Wells Fargo Under Fire For Releasing Sensitive Account Information

Wells Fargo & Co. (NYSE:WFC) mistakenly sent reams of client information to a lawyer representing a former employee. The materials were sent in response to a New Jersey court case involving a defamation dispute between ex-Wells Fargo employee Gary Sinderbrand and his brother, who also worked there. A lawyer for Sinderbrand subpoenaed information from the bank as part of the lawsuit.

The documents were mistakenly sent by Angela Turiano, who represents Wells as an attorney at Bressler Amery Ross, to Aaron Miller, Sinderbrand’s lawyer in the New Jersey case. Miller later shared knowledge of the documents’ contents to Aaron Zeisler, who is representing Sinderbrand in the New York case.

The 1.4 gigabytes of files sent included copious spreadsheets with the sensitive personal information of approximately 50,000 of the bank’s wealthiest clients. In the documents, the bank disclosed client names, Social Security numbers, and account balances, as well as other information. Most of the disclosed information was for customers of Wells Fargo Advisors, the arm of the bank unit that caters to high-net-worth investors.

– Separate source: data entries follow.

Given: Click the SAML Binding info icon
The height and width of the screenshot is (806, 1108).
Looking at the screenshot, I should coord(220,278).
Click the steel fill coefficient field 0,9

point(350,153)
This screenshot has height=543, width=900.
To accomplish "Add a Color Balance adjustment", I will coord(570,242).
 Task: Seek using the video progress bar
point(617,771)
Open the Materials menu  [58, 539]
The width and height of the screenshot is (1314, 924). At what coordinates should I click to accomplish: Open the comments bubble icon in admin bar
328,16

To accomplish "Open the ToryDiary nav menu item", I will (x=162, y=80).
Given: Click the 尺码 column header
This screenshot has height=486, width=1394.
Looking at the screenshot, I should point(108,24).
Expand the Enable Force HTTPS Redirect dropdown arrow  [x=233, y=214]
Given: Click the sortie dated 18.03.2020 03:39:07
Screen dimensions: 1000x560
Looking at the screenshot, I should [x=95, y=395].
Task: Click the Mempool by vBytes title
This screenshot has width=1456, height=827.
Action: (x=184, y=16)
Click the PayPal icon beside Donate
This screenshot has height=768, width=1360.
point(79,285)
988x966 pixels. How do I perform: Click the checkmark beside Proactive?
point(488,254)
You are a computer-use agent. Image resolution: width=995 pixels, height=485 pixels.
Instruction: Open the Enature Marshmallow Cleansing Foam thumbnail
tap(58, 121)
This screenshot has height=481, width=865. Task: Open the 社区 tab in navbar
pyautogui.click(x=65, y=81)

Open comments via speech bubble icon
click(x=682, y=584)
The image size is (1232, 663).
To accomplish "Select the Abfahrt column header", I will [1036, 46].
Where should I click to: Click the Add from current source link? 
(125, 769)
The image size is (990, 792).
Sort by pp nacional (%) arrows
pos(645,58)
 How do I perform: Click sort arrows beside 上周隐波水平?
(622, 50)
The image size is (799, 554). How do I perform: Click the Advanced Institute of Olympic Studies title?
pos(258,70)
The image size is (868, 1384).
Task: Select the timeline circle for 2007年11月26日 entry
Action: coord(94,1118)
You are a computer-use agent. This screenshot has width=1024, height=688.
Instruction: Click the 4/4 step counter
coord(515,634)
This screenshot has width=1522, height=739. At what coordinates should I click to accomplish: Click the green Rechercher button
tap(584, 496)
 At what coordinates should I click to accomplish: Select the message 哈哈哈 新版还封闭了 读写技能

Zeisler said that Sinderbrand was the “unwilling recipient” of personal information belonging to thousands of clients in a letter to New York Supreme Court Judge Charles Ramos. The files came with no protective orders or confidentiality agreements, so theoretically they could be released to the public or included in the lawsuit filings, where they would become public record. The attorney said, “We are continuing to evaluate his legal rights and responsibilities.”

Wells Fargo has asked judges in New York and New Jersey to require the attorney to immediately return the information to the bank. Shea Leordeanu, a spokeswoman for Wells Fargo Advisors, said, “Our goals are to ensure the data is not disseminated, that it is rapidly returned, and that we ensure the discovery process going forward in the cases is working as it should.”

It was not immediately clear if Wells Fargo broke any rules or laws by disclosing the client information. Ethics rules in both New York and New Jersey require lawyers to notify the other party if they receive information that “was inadvertently sent.” Some accounts listed in files are said to have a foreign owner, making them subject to other countries’ regulations.

Under federal law, financial institutions should notify consumers if their personal information “is subject to a breach that poses a significant risk of identity theft or related harm.” Wells Fargo has reportedly not yet taken that step, but may be likely to do so in the coming days. The company was already under fire for using customers’ personal information to open accounts without their knowledge or consent. This latest black eye for the company may be just as difficult to bounce back from.